Now imagine you have a mechanism that allows you to push at your ideal power level, where you are not running to push the car faster. The mechanism allows you to push without having to run and waste energy in keeping your speed matching the car. This same mechanism allows you to ride a type of conveyor belt behind the car where your speed differential never exceeds about 4 MPH, where you can apply your maximum human power to the car to increase its speed, instead of having to exert most of your energy running behind the car instead of applying most of your power to increasing the cars speed.

How fast do you think you could get the car going on only your own physical strength?

Would it be close to the same speed you could run if you where not trying to push the car?

The purpose of machines that move things is to amplify the efficiency of the power applied to the machine itself.

Consider the bicycle as the machine.
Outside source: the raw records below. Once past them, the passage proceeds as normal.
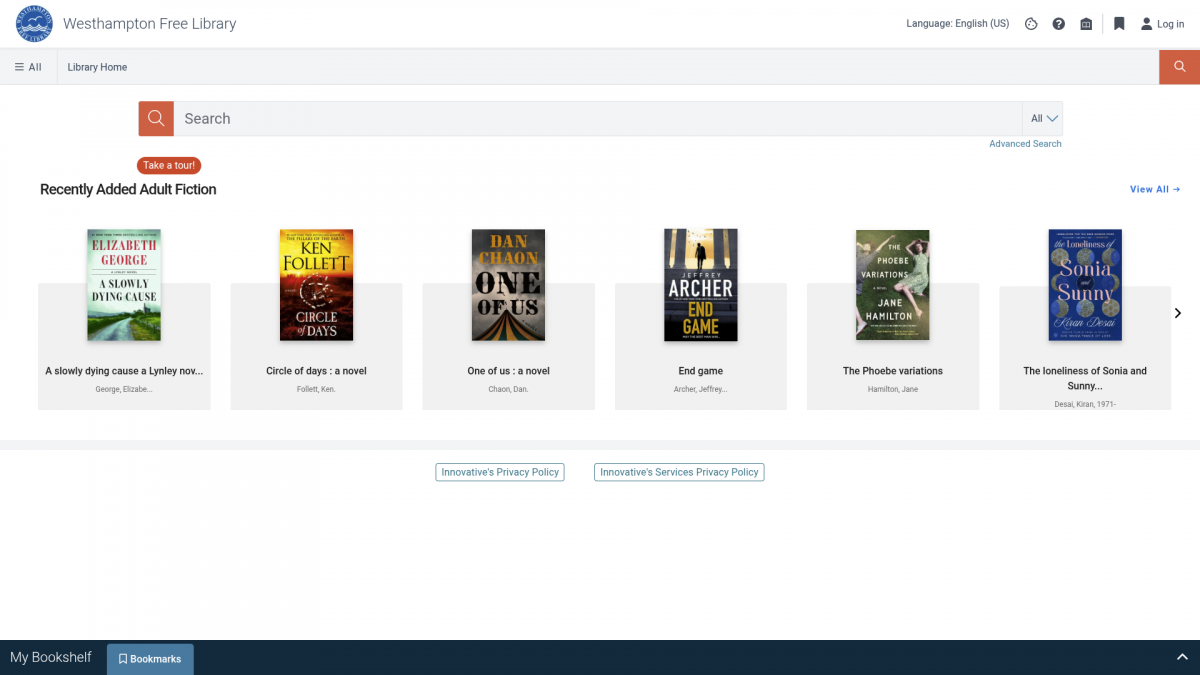Change Language: English (US) selector
The height and width of the screenshot is (675, 1200).
[x=957, y=24]
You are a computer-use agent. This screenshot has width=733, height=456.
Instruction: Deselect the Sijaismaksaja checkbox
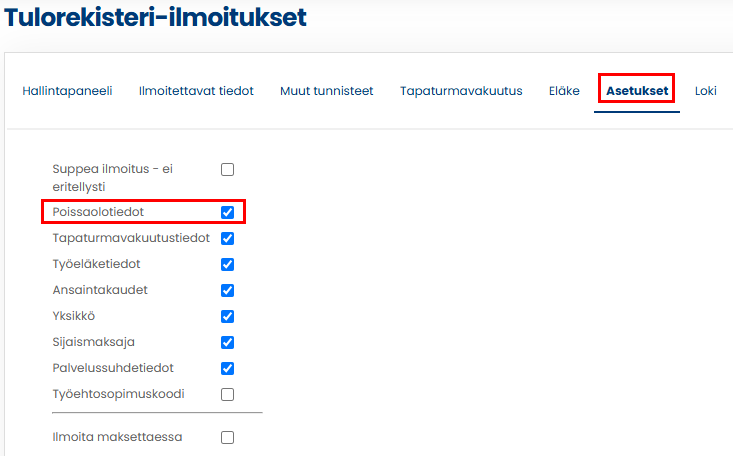(x=227, y=342)
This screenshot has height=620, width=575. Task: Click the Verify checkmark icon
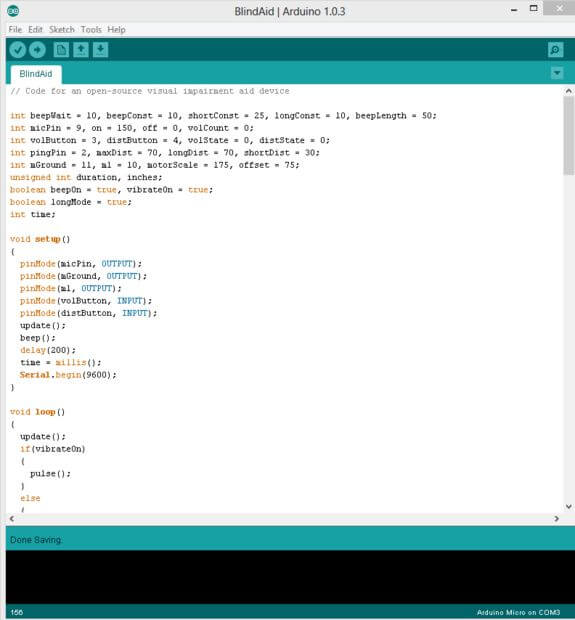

It allows human energy to be more efficiently utilized for increased speed. Very efficient until you get to the point where aerodynamics become the major energy drain.

The conceptual illustration I am trying to help us visualize is an example of the effectiveness of a true Infinitely Variable Transmission. If you add capacitive energy recovery to an IVT, you have the ability to "push" the car most efficiently, regardless of how you accomplish the pushing.

That is the core rationale behind my now patented IVT design. The high efficiency of low speed hydraulic drives is a known factor, with ranges of 93-97% drive efficiency.

While a hydraulic accumulator is not an effective long term sustained energy storage system like a battery, it has several distinct advantages, especially when it comes to high rates of energy release and recapture.

The advantage of an accumulator is efficiencies approaching 100%, cycling efficiencies approaching infinity, low cost of production, and potential integration into chassis design.

As an energy damper between the peaks of application and regeneration, an accumulator and in wheel drives capable of replacing the normal friction brakes and recovering the vast majority of deceleration forces is a much more efficient wheel to wheel energy application and recovery system.

I have said this before many times here. When you have the ability to absorb and reapply the power, as well as the ability to properly load your fuel consuming power source to exploit its ideal state of efficiency, and you can do this at drive efficiencies of 95% and regenerative efficiencies approaching 90%, then you have the ability to increase fuel mileage to astounding levels.

We have debated the effectiveness of regenerative braking, and when done electrically the advantages are certainly debatable. The energy application and regeneration of the panic stop do not match the capacity of batteries motors and controllers, unless they are built to such a size and strength that the weight becomes a real penalty.

Hydraulic-electric
Hydraulic-diesel
Hydraulic-gasoline
Hydraulic-steam

Pick your configuration, but the "shock absorber" of all the phases of vehicle operation, in my opinion, will be hydraulic, just the way your brakes are hydraulic.


Since it is patented and a prototype in in the works, it may not qualify as a concept, but I think understanding the tactical advantages of such a system is important.